INSTRUCTIONS FOR THE TASK: Write out the data word for word and drop any picture you find.

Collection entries
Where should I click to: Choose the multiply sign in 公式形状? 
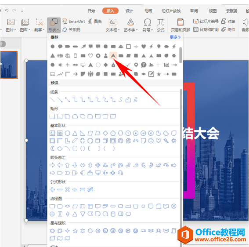pos(68,189)

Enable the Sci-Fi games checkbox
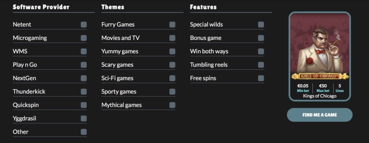click(172, 78)
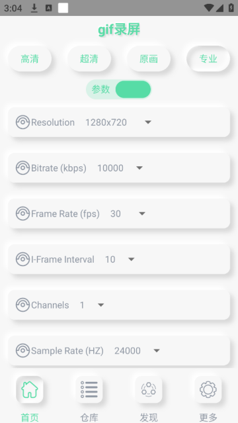This screenshot has width=238, height=423.
Task: Toggle the 参数 switch off
Action: [119, 89]
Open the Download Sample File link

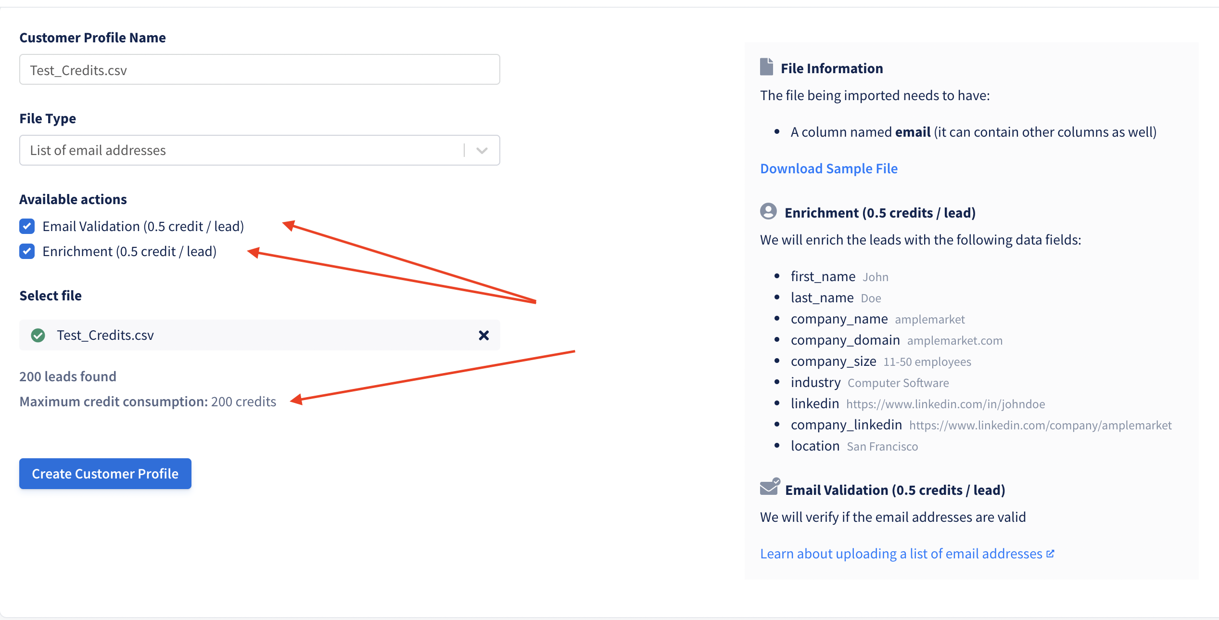(x=828, y=168)
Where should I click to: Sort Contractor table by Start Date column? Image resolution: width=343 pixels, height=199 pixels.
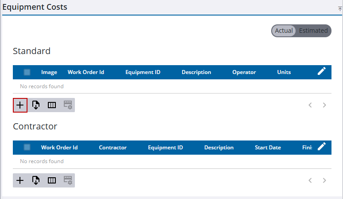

WRITTEN RESPONSE:
Where should I click to: Choose the multiply sign in 公式形状? 
pos(68,189)

Enable the Sci-Fi games checkbox
click(172, 78)
This screenshot has width=238, height=423.
Task: Toggle the 参数 switch off
Action: [119, 89]
Open the Download Sample File link

(x=828, y=168)
Where should I click to: Sort Contractor table by Start Date column? Image resolution: width=343 pixels, height=199 pixels.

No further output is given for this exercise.